I’ve had the color-inkjet printer shown above for just under six years, and if six human years are equal to 42 dog years, then 42 dog years are equal to 750 computer-technology years … which means, technologically speaking, my printer is … hmmm … times seven, carry the two … um … a billion years old. (I always sucked at math.)
Zan recently needed to bring to school a picture of his family, so I printed one out for him. Here’s what it looked like:
Turns out I had pretty much run out of ink, so I ordered some replacement cartridges online, and, in an effort to save a few bucks, I purchased refurbished cartridges rather than new cartridges … because I’m very
poor conscientious about my family’s finances.
So the refurbished cartridges arrived, and I installed them in the printer, and then I opened the Print Utility application on my computer so that I could check the ink-level indictor to make sure that I, in fact, had received full cartridges. Unfortunately, when I clicked on the “Supply Levels” tab, I was greeted with a message that said “Go fuck yourself.”
Well, I still remember a time when the “Supply Levels” tab had far better manners, and would instead reveal a lovely color indicator that showed me a heartwarming visual representation of just how much ink was left, and I very much wanted those days to return, so I shuffled on over to Hewlett Packard’s website to see if their “Support” area might be able to enlighten me.
The closest thing I could conjure up from the depths of the “Support” search engine was the following little nugget, and based on the solution offered, I’m pretty sure that when Hewlett Packard uses the word “Support,” they mean “moral support” rather than “technical support”:
After installing a new HP Inkjet print cartridge, the ink level indicator remains at the previous level.
Continue to print and ignore the ink level indicator. The print cartridge is full of ink, it just is not being measured accurately.

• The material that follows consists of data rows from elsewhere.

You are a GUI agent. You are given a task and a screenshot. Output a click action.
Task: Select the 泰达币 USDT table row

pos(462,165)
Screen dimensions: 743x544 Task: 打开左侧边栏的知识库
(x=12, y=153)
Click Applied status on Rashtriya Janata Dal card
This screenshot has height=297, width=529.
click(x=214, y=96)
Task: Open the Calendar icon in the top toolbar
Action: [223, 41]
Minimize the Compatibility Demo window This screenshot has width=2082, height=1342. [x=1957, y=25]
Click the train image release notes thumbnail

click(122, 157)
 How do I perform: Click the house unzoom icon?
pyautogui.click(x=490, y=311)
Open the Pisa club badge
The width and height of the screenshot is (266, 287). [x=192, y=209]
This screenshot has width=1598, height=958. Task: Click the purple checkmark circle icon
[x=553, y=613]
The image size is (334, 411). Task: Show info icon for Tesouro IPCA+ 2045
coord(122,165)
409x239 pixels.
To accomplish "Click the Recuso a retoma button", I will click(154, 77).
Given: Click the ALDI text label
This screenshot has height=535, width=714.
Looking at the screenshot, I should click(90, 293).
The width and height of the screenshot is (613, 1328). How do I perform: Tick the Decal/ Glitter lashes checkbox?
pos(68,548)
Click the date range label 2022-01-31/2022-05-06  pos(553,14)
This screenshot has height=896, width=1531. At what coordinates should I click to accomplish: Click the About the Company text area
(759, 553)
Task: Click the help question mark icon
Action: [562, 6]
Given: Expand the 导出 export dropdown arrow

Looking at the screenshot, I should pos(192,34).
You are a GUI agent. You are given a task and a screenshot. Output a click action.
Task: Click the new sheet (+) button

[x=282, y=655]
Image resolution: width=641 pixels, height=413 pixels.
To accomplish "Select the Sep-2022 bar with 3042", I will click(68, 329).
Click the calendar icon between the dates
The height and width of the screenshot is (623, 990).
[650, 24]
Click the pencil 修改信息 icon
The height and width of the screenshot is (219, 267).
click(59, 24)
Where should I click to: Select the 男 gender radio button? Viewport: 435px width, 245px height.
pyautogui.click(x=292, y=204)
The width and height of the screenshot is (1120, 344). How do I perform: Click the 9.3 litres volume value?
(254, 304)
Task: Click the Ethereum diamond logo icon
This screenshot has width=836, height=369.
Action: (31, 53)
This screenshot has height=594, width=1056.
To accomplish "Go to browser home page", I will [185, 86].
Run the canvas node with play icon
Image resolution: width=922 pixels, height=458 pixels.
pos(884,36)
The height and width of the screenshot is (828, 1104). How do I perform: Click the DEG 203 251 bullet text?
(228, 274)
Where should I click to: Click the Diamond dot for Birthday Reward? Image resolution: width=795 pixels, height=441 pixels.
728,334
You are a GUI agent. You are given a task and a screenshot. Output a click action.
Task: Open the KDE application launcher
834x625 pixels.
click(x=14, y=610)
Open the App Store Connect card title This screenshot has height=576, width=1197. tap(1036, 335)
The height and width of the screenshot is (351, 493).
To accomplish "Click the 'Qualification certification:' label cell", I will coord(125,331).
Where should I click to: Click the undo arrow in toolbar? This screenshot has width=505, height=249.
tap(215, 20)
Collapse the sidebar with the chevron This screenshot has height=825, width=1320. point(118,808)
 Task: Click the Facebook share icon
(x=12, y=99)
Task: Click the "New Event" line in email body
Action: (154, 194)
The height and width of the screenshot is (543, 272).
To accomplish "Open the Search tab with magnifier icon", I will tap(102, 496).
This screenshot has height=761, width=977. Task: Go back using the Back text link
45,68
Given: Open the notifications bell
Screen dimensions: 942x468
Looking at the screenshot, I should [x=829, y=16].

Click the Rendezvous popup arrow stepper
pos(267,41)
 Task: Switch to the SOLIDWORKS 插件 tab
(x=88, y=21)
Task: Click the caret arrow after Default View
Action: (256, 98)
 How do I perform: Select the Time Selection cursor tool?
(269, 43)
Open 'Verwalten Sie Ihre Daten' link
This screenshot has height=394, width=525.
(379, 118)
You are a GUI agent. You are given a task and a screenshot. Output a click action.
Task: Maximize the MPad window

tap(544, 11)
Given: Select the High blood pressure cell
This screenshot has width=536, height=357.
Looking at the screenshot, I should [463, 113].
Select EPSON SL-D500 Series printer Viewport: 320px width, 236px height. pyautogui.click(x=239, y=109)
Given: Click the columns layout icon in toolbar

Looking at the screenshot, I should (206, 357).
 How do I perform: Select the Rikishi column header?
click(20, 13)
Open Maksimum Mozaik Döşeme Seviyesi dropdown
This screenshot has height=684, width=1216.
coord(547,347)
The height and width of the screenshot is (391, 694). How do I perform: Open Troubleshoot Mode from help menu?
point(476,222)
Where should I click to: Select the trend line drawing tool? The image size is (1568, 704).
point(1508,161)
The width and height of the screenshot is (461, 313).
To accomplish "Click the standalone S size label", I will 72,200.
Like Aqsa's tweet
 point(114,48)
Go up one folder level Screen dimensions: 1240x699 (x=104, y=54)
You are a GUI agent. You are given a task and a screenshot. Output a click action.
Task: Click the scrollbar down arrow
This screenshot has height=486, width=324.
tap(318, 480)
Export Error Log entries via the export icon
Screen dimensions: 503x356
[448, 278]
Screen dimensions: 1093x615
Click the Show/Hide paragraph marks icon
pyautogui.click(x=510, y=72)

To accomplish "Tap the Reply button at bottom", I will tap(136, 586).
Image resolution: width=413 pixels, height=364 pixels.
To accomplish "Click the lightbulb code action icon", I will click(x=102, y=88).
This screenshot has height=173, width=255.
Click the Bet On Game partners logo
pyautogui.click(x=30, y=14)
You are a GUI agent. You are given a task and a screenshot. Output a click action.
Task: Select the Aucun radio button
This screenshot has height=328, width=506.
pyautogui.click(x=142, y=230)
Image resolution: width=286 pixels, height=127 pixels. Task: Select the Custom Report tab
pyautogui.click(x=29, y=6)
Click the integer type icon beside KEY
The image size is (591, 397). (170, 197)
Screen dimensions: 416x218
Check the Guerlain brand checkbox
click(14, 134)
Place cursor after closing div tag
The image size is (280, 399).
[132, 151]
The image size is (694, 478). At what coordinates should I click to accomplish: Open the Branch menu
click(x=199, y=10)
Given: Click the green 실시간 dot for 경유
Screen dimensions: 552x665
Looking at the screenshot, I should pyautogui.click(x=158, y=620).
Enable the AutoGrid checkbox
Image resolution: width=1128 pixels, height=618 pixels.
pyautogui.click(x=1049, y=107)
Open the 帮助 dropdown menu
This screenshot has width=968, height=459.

Really? No, seriously: really?
That’s some damn fine, highly insightful information right there. So insightful, in fact, that I’ve decided to also apply it to the following dilemmas:
- an illuminated “you’re almost out of gas” indicator on my dash
- an almost-empty gauge on my home-heating-oil tank
- a near-zero balance on my checking account
As pleased as I was to have had Hewlett Packard resolve all of those annoying problems for me, I still kinda wanted to know where my “Supply Levels” info had run off to, so I sniffed around the HP site a bit more, which led me to the following similarly helpful bit of HP “Support”:
We are sorry to inform you that there will be no Mac OS X 10.6 (Snow Leopard) support available for your HP product.
Well, that sucks. But they didn’t just leave it at that, did they? No, they didn’t.
A small set of HP Inkjet printers beyond 5 years old are not supported with Mac OS X 10.6 Snow Leopard.
“A small set” … in other words, “There are a few losers out there who still are using one of our ancient relics.” So now you’re calling me a loser, HP? Oh, don’t act all innocent; I can read between the lines, assholes.
And as if insulting me and my old printer wasn’t enough, HP then had the balls to throw this at me:
Please consider upgrading to a newer HP product that is supported on Mac OS X 10.6.
OK, tell you what, HP … I’ll consider using this month’s food money to replace my near-mint-condition printer with another one of your products that presumably will be obsolete in five years if you’ll consider GO SUCK IT.